Stored data entries:
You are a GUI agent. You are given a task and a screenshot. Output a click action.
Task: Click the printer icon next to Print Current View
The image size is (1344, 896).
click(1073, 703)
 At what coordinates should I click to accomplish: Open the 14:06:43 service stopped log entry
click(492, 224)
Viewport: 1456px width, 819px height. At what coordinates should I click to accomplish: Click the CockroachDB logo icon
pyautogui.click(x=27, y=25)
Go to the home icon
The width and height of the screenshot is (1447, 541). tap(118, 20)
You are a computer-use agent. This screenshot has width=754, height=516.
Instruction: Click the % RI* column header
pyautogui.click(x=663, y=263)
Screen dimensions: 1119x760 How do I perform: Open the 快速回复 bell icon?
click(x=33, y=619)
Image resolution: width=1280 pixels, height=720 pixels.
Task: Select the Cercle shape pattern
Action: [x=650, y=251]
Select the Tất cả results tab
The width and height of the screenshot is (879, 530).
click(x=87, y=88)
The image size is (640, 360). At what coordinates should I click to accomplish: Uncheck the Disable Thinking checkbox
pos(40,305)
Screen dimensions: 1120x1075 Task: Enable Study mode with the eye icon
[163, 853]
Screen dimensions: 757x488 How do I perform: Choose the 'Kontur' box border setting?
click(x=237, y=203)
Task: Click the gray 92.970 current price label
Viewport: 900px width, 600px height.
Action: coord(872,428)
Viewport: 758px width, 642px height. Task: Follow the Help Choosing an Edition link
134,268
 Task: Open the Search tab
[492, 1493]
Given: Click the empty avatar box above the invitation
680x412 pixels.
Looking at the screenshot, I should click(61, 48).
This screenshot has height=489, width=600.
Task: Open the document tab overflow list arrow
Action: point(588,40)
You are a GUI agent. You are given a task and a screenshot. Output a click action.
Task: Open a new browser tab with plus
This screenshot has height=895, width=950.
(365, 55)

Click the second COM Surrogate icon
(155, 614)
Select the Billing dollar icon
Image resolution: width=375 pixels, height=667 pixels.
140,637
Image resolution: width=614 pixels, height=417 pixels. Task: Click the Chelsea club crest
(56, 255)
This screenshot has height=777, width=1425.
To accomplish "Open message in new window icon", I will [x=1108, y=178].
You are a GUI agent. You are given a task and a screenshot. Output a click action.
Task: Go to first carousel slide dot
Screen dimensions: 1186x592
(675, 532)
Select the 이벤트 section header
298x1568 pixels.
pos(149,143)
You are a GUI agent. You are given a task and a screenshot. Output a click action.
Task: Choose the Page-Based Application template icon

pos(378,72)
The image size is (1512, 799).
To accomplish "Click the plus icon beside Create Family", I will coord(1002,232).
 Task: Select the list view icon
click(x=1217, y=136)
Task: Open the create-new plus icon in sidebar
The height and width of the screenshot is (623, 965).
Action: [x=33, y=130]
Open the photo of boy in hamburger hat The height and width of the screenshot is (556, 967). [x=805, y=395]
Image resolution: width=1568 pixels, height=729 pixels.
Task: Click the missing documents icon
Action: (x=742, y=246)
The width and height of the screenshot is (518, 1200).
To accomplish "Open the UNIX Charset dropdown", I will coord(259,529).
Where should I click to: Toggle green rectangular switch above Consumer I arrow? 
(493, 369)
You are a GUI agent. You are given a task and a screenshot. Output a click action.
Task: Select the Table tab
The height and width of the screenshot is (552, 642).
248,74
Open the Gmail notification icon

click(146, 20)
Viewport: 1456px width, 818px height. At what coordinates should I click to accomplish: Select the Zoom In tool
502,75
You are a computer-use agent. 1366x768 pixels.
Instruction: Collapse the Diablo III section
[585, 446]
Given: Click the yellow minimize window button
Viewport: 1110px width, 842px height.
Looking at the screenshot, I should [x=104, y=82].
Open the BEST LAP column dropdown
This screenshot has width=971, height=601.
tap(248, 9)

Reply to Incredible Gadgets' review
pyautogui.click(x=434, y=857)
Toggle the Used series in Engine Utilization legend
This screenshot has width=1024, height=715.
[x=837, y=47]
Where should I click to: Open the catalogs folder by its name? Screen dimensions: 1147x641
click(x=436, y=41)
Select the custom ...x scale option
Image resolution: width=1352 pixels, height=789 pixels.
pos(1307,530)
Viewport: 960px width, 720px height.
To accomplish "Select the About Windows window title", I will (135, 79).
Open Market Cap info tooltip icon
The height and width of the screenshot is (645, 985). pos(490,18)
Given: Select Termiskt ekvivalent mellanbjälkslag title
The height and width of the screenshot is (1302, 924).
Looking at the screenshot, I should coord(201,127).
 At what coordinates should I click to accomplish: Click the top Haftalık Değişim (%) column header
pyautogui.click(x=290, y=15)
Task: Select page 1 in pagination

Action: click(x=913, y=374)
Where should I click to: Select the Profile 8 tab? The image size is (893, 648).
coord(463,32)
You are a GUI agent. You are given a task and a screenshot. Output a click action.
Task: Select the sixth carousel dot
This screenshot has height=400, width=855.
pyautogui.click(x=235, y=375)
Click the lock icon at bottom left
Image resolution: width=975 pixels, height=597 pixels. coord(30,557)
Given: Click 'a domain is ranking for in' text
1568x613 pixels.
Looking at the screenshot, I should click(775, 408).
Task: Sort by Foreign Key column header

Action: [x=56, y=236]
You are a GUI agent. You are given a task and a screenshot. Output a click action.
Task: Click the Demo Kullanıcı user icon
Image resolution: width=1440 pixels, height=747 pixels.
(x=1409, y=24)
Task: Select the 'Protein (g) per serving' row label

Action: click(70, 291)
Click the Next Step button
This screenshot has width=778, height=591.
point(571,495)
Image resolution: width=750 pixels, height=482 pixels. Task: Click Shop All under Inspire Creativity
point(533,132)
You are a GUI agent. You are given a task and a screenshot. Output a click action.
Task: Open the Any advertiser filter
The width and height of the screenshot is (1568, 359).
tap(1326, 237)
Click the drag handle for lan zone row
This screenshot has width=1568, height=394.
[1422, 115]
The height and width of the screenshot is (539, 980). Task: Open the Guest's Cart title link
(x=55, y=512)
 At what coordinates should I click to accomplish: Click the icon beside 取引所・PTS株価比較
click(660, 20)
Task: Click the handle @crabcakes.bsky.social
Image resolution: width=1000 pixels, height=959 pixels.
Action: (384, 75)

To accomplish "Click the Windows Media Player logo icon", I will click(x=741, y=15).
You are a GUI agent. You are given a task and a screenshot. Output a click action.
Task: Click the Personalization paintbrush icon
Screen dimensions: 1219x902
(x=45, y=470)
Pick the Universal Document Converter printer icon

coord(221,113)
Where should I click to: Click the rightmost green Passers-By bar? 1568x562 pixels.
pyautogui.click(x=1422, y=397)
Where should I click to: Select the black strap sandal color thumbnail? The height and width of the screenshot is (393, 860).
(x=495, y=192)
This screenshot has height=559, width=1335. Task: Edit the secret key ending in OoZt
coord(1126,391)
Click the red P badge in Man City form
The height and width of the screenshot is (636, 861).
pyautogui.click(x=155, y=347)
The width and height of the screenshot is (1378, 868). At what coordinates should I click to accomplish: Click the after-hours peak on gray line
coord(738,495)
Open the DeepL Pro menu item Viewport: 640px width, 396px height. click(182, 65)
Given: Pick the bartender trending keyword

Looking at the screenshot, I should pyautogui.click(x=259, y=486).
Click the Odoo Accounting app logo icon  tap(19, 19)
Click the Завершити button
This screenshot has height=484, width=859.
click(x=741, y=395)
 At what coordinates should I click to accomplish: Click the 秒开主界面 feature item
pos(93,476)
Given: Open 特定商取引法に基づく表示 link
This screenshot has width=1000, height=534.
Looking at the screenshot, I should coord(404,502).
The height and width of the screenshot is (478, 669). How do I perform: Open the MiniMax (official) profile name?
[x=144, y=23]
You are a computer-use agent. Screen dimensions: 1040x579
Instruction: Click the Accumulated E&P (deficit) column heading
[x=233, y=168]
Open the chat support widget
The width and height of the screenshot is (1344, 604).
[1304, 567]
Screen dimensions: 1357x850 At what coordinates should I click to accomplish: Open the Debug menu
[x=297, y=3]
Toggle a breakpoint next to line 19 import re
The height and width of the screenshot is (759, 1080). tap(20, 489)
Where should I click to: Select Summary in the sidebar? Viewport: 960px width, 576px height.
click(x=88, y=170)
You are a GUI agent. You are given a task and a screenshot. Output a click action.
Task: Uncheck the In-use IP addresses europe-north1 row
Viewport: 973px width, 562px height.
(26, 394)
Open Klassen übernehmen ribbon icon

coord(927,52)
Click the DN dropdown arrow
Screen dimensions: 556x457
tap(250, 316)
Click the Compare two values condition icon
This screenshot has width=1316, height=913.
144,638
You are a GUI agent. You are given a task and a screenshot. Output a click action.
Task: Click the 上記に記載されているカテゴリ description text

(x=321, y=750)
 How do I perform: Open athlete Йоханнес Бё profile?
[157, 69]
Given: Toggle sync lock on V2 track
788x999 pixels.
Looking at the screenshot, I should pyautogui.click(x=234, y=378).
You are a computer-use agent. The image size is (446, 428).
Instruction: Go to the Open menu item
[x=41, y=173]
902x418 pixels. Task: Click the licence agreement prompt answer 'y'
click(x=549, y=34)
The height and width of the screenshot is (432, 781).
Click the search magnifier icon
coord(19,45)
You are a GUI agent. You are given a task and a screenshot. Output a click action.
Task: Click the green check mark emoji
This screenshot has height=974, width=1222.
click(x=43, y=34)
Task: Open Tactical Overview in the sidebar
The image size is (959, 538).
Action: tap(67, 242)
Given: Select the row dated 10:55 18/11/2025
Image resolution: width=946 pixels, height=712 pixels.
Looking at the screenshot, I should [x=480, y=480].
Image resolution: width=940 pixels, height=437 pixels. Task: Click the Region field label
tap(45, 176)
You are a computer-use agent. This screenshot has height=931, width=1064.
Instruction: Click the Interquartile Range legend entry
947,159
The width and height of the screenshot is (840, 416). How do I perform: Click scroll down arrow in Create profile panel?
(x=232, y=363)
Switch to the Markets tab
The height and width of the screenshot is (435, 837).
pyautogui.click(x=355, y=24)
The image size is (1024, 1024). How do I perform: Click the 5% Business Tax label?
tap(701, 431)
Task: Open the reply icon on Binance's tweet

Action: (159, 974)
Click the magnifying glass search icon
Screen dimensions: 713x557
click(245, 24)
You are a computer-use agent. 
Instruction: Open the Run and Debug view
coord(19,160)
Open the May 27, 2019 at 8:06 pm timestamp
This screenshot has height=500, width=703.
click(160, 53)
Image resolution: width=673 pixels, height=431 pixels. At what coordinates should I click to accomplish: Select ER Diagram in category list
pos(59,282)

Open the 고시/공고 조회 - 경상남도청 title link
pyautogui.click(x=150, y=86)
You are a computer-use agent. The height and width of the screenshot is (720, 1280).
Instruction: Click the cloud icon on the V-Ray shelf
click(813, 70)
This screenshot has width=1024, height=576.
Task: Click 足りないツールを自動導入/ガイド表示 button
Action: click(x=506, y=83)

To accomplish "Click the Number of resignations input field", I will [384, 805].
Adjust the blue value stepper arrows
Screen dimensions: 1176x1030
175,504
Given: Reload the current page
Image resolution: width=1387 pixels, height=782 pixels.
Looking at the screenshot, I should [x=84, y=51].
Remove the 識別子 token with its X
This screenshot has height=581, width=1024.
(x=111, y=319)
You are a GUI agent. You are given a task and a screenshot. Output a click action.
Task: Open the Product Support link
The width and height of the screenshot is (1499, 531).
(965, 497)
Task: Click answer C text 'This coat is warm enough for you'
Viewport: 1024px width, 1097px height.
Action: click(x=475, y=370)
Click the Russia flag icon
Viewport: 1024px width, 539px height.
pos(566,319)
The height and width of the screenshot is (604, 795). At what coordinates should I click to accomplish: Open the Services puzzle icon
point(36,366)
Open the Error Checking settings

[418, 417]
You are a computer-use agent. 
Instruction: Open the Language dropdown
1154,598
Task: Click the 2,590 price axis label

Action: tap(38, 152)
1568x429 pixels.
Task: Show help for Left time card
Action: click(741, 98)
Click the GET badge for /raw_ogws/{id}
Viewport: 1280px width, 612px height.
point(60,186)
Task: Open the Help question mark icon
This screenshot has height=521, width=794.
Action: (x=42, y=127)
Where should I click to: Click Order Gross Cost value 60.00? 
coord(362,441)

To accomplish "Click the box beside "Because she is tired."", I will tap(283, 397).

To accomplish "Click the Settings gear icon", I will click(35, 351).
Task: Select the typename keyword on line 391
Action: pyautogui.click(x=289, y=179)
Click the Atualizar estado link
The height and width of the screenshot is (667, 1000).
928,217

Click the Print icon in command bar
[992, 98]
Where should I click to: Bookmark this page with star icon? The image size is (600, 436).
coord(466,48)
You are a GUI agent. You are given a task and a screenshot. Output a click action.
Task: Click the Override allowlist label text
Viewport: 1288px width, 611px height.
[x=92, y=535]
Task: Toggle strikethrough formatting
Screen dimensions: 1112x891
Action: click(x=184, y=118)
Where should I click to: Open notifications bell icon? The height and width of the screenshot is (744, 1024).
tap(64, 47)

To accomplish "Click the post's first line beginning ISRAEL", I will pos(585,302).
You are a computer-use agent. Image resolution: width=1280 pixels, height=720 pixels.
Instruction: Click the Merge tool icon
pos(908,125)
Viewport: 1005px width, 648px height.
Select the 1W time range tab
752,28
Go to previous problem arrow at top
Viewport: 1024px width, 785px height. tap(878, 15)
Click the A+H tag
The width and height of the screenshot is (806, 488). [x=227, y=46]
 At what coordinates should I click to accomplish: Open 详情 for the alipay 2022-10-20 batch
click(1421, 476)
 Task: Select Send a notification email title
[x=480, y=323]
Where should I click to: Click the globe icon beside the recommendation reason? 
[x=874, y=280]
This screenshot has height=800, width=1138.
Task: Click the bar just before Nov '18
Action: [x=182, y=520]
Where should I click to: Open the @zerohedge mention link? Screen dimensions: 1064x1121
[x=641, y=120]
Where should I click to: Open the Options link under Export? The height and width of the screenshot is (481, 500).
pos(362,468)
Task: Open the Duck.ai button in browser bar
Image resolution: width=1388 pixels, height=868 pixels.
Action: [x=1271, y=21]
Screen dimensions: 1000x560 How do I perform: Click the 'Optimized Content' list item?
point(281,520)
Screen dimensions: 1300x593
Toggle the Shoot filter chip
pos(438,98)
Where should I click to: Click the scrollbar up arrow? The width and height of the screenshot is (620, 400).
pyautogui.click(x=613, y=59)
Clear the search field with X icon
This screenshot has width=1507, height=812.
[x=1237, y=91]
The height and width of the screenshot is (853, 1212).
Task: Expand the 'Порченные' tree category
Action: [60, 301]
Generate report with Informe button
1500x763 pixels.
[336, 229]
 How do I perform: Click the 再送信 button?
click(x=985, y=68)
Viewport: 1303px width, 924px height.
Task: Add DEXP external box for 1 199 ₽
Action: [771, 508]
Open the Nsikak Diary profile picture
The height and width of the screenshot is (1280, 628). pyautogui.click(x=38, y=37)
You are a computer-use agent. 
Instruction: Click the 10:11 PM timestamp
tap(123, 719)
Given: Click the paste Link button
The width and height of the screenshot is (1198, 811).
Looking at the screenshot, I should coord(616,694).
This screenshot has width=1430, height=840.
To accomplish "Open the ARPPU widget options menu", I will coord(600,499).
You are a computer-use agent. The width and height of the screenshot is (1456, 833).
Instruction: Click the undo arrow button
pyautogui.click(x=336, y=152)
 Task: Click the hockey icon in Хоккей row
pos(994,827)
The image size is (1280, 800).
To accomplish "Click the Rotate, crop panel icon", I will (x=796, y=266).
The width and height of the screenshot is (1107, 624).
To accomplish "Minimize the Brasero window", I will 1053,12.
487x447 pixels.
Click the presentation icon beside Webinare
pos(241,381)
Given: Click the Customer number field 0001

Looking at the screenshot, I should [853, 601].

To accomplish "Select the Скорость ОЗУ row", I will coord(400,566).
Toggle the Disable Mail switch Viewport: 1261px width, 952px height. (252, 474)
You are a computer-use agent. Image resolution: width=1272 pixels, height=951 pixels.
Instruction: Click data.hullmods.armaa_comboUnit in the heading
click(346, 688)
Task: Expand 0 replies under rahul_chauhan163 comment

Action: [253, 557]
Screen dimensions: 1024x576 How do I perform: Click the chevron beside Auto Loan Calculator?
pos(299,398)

Your objective
Your task for the entries above: copy exactly the span starting with the line with "Task: Select the list view icon" and going on through the line with "Given: Select Termiskt", both lines included, and nothing else.

Task output
 Task: Select the list view icon
click(x=1217, y=136)
Task: Open the create-new plus icon in sidebar
The height and width of the screenshot is (623, 965).
Action: [x=33, y=130]
Open the photo of boy in hamburger hat The height and width of the screenshot is (556, 967). [x=805, y=395]
Image resolution: width=1568 pixels, height=729 pixels.
Task: Click the missing documents icon
Action: (x=742, y=246)
The width and height of the screenshot is (518, 1200).
To accomplish "Open the UNIX Charset dropdown", I will coord(259,529).
Where should I click to: Toggle green rectangular switch above Consumer I arrow? 
(493, 369)
You are a GUI agent. You are given a task and a screenshot. Output a click action.
Task: Select the Table tab
The height and width of the screenshot is (552, 642).
248,74
Open the Gmail notification icon

click(146, 20)
Viewport: 1456px width, 818px height. At what coordinates should I click to accomplish: Select the Zoom In tool
502,75
You are a computer-use agent. 1366x768 pixels.
Instruction: Collapse the Diablo III section
[585, 446]
Given: Click the yellow minimize window button
Viewport: 1110px width, 842px height.
Looking at the screenshot, I should [x=104, y=82].
Open the BEST LAP column dropdown
This screenshot has width=971, height=601.
tap(248, 9)

Reply to Incredible Gadgets' review
pyautogui.click(x=434, y=857)
Toggle the Used series in Engine Utilization legend
This screenshot has width=1024, height=715.
[x=837, y=47]
Where should I click to: Open the catalogs folder by its name? Screen dimensions: 1147x641
click(x=436, y=41)
Select the custom ...x scale option
Image resolution: width=1352 pixels, height=789 pixels.
pos(1307,530)
Viewport: 960px width, 720px height.
To accomplish "Select the About Windows window title", I will (135, 79).
Open Market Cap info tooltip icon
The height and width of the screenshot is (645, 985). pos(490,18)
Given: Select Termiskt ekvivalent mellanbjälkslag title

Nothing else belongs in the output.